4 思南花灯的传承创新:多元主体协同的生态重建
4.1 政府主导:制度供给与生态修复
1. 政策工具箱构建
立法保护:推动《思南花灯保护条例》纳入地方立法计划,明确“传承人津贴动态调整机制”(如国家级传承人津贴从每年 2 万元提至 5 万元)、“传统村落花灯展演强制保留条款”。空间再造:在许家坝镇、思唐街道等核心区域划定“花灯文化生态保护区”,恢复“春祈灯”“秋报灯”等传统仪式,允许适度宗教元素展演以保持文化完整性。
2. 数字化基建升级
建立“活态传承数据库”:运用动作捕捉、多机位全景拍摄技术,对 32 个传统剧目进行原真性记录,如《王大娘补缸》的“扇子功”细节被分解为 128 个动作帧。
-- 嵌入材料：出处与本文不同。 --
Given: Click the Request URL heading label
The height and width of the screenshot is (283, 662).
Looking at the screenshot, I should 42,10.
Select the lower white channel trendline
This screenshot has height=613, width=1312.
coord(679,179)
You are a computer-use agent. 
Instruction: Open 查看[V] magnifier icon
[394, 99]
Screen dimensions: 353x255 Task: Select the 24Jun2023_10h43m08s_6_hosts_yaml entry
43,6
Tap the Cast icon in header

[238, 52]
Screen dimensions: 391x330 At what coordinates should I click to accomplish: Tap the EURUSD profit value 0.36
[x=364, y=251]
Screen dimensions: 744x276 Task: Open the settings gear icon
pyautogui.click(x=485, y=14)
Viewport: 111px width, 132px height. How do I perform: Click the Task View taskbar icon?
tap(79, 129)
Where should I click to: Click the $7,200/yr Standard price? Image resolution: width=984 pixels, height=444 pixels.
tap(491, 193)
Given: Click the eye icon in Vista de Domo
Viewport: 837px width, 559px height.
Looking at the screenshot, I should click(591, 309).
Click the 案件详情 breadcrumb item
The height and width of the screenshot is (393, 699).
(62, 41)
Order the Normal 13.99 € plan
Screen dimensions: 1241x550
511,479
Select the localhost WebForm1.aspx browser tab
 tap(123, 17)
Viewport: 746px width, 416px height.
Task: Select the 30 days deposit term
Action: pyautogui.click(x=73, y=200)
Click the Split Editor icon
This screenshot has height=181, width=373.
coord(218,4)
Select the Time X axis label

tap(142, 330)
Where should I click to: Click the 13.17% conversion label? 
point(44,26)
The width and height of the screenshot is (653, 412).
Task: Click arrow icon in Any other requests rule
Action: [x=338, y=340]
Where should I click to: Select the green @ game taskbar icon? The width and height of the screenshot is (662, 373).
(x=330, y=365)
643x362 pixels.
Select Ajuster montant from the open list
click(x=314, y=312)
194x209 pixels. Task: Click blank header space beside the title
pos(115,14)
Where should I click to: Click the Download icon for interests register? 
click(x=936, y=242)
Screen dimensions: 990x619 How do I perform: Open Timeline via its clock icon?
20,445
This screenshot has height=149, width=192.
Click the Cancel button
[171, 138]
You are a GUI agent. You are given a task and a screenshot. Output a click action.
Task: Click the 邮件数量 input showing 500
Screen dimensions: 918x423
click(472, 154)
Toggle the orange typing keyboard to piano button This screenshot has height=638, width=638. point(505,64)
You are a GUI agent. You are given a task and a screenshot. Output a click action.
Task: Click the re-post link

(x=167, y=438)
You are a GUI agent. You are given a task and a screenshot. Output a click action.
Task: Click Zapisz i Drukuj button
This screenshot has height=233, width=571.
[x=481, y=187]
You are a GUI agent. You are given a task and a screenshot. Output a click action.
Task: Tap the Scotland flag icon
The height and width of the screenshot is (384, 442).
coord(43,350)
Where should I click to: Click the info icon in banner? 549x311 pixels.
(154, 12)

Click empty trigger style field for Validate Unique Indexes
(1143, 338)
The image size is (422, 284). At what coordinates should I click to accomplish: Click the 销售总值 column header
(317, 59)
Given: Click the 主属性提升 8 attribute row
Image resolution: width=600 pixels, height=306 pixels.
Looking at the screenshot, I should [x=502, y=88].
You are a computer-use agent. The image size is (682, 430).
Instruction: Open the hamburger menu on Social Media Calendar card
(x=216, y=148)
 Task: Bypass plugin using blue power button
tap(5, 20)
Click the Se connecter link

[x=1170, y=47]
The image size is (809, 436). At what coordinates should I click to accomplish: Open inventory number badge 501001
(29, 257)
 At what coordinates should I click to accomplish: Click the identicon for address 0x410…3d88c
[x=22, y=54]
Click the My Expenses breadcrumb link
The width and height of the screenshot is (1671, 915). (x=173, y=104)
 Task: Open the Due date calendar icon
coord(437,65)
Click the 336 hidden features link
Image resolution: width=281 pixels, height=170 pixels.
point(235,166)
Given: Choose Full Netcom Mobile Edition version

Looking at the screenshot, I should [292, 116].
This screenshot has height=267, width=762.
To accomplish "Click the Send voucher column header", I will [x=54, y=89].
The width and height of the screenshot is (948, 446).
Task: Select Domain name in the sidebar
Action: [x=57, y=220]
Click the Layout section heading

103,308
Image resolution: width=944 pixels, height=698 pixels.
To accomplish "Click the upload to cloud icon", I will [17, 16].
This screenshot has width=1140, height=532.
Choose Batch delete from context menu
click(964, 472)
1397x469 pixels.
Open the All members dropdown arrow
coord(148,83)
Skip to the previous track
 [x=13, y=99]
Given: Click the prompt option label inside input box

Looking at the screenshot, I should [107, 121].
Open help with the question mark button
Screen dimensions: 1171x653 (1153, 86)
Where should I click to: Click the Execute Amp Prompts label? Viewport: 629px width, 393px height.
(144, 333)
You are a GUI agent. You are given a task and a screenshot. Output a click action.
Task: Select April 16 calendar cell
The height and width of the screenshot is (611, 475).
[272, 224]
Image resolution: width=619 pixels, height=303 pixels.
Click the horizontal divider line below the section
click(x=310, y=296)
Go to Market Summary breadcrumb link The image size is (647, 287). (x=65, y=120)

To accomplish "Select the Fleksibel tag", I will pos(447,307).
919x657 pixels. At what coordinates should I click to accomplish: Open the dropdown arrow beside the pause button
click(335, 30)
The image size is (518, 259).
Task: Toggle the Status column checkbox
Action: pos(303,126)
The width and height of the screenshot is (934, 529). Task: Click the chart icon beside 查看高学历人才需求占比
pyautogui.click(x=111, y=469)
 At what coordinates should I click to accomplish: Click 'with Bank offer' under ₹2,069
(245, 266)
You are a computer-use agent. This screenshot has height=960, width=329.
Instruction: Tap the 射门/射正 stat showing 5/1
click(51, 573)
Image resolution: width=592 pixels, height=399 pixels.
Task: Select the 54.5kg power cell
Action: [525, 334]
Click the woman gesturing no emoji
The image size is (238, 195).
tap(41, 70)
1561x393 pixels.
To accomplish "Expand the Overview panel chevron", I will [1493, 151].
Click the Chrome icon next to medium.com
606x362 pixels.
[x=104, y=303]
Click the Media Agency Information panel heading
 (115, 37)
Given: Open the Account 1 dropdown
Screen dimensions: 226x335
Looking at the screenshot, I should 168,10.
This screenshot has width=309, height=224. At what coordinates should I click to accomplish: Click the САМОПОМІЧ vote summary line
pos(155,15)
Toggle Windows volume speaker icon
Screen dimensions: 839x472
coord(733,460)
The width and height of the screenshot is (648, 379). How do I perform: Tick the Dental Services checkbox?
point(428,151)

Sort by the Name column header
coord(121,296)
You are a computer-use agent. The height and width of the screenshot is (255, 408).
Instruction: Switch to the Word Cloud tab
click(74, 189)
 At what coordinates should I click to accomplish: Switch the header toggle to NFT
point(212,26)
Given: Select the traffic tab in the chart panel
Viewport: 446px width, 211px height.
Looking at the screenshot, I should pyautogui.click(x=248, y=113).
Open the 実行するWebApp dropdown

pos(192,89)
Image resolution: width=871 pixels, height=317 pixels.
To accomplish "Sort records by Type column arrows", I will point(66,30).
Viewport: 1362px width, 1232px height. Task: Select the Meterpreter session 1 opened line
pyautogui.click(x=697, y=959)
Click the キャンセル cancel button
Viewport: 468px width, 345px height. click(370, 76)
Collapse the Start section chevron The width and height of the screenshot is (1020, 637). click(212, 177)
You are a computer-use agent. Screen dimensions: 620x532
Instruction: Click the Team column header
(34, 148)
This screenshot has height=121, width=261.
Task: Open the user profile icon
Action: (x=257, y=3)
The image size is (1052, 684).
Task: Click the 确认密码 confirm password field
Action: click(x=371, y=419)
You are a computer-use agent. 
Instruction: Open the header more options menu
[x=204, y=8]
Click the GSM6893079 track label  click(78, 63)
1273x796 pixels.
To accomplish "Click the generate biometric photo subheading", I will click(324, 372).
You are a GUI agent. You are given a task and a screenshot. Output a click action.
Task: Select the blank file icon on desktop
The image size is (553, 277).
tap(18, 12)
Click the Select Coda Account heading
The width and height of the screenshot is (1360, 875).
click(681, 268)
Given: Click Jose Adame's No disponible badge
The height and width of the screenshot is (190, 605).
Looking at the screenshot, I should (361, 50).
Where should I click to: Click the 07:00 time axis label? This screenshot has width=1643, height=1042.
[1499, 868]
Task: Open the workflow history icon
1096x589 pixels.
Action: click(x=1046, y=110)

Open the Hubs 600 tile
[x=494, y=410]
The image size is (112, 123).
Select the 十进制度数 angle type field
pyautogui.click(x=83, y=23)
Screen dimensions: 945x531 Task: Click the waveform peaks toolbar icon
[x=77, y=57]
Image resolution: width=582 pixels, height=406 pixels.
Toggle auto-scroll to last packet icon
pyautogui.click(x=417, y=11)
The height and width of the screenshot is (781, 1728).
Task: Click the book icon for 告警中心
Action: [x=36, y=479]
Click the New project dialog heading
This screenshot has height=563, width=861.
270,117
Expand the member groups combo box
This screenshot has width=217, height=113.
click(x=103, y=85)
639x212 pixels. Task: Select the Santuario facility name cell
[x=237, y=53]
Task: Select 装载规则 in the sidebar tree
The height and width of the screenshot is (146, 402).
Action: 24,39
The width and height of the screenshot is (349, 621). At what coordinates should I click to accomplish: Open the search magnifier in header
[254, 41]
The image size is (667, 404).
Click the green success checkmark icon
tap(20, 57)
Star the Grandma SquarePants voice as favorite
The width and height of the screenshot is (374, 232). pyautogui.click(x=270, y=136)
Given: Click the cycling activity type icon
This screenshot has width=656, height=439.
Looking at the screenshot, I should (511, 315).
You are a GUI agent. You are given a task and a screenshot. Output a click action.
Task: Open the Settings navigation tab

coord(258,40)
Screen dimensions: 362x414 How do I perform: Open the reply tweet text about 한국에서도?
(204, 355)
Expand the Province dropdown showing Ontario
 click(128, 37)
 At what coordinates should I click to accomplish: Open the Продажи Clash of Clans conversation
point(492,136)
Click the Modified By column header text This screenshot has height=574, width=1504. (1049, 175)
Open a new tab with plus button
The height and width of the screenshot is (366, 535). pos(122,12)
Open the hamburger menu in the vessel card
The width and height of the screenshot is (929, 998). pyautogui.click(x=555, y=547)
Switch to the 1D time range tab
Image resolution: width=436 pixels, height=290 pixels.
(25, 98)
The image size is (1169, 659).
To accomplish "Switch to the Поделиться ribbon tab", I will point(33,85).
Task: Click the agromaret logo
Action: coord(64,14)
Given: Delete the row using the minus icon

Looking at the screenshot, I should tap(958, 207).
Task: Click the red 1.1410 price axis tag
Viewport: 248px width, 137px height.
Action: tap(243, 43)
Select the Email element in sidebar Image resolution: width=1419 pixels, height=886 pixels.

开发“元宇宙花灯剧场”:用户可化身“幺妹”“赖花子”参与虚拟灯戏,通过 VR 手柄完成“扇帕互动”“走位调度”,上线 3 个月注册用户突破 10 万。
4.2 社区激活:日常生活的文化嵌入
(1)“花灯议事会”机制:在社区设立由传承人、乡贤、居民代表组成的协商平台,如通过灯戏《拆迁记》宣传安置政策,使某城中村改造签约率从 65%提升至 92 % 。节庆体系重构:将元宵灯会升级为“花灯文化月”,融入“灯神巡游”“扎灯大赛”“灯戏擂台”等板块,2024 年许家坝镇灯会吸引游客 15 万人次,带动周边消费超 800万元。
(2)社群培育计划
“银发传承团”:组织 60-75 岁健康老人成立表演队,开展“夕阳红花灯课堂”,通过“隔代共学”模式,使10 岁以下儿童参与率从 11%提升至 3 9 % 。“新市民花灯社”:针对易地搬迁群众,开设“花灯制作+方言教学”融合课程,如通过扎制“移民新村主题花灯”,帮助 300 余户新市民建立社区认同。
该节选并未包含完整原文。